ProcessingTimeWindows work directly with the system time so there's no way for flinkspector to manipulate the triggering from the outside than actually wait the required amount of time to trigger the window, this could potentially lead to very long running tests. Also the emitting of records would have to be totally in sync with the processing time triggers which would be very hard to achieve. There is an old branch of flinkspector where somebody tried this but I've never got an pull request so I'm assuming it didn't work as aspected.

Long story short: The only workaround I see is to replace the processingtimewindows during testing with "normal" windows. Or if you just want to test one window evaluation you can insert a mapper with a sleep in it to keep the pipeline running as long as necessary for that window to trigger. But remember to increase the timeout of flinkspector.

Cheers, Alex

lofifnc avatar Sep 25 '16 14:09 lofifnc

Thanks for fast and elaborated answer. However, regarding this statement

... actually wait the required amount of time to trigger the window, this could potentially lead to very long running tests.

I have my timer passed as parameter so for testing I can pass a much shorter timer. I realise that it would mean that the record emitting needs to happen all at once, but that's a limitation I can live with. If I want to achieve this, I doubt that it is as simple as removing testEnv.setStreamTimeCharacteristic(TimeCharacteristic.EventTime); Any pointers to what more I have to modify.

  • The sleep addition to keep the pipeline running sounds like a good workaround, but I could not get it to work. I added Thread.sleep with an amount that is more than the window timer but less than the spector timeout and the timer did not trigger. Any ideas?

rami-alisawi avatar Sep 25 '16 15:09 rami-alisawi

It might be useful to use a dedicated clock object inside flink or flink-spector to simulate the time.

kaelumania avatar Nov 14 '16 16:11 kaelumania

A clock object inside Flink which could be manipulated from the outside and represents processing time would be a really neat feature for testing. In a way EventTime represents such a mechanism, which is why it is used for flink-spector. The downside is that is would be nice to test the relationship of event time and processing time.

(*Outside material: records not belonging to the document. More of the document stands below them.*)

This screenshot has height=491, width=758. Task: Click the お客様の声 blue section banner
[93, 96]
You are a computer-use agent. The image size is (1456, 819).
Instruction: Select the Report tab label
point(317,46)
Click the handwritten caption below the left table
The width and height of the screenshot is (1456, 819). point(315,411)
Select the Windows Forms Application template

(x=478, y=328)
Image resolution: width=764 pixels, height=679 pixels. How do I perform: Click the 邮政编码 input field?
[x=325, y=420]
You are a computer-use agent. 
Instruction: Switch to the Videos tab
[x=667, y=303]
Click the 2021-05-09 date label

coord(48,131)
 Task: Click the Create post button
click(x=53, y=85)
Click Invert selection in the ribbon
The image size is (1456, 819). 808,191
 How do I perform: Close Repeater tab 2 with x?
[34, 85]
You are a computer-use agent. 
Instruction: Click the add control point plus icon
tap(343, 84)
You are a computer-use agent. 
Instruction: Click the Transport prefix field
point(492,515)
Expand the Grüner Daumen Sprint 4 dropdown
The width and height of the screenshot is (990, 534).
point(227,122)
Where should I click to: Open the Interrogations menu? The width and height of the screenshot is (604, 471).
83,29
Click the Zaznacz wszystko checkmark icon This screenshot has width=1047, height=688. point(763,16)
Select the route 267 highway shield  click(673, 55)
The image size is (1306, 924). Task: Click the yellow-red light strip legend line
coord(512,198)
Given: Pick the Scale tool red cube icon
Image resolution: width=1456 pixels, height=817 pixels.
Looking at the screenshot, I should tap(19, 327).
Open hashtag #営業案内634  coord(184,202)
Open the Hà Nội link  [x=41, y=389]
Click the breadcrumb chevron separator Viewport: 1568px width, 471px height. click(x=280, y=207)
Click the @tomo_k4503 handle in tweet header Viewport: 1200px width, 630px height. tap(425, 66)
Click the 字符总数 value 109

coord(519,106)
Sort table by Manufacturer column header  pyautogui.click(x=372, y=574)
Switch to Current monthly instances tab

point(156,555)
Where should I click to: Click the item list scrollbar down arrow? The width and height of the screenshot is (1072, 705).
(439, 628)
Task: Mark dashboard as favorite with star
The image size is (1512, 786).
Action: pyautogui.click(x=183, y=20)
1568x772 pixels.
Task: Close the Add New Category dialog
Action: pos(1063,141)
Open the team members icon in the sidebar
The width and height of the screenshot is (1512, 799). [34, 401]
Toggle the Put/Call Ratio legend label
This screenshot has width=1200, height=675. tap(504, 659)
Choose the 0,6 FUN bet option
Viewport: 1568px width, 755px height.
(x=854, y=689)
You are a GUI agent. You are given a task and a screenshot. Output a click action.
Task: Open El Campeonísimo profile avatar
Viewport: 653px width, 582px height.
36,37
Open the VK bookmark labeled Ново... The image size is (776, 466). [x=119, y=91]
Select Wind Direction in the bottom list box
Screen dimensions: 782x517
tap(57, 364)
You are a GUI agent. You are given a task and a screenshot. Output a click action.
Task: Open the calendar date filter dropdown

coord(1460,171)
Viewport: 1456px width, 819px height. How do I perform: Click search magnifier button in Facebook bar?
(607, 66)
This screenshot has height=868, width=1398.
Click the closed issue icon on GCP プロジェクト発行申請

Spark Streaming and Storm have a clock object which can be played with during local execution and testing. This is realized by running the pipelines in a specialized local runtime environment. When Flink runs locally it will start up a cluster and run in that cluster completely isolated from the user. The processing time windows in Flink directly access the system time of the machine they are running on. To implement a clock which can be manipulated would mean to replace the System.currentTimeMillis() call inside Flink by an object which can be somehow interchanged during tests. But this object would not be accessible during tests, which means you would have to implement a messaging system which let's you change the time of that object. This would be a pretty big intrusion into one of Flink's core functionalities.

What I have been thinking about is writing a own TimeWindow implementation which you would have to use during tests containing a clock you which can manipulated. The downside is that you would have to replace the normal timeWindow() calls of your code during tests. Also any other user code using some form of system time is still not testable.

I'm not sure if there is a better way in doing this. I personally dropped the idea of just waiting for the clock to progress. The emitting of a record and when it will be processed by the window can not be synced up.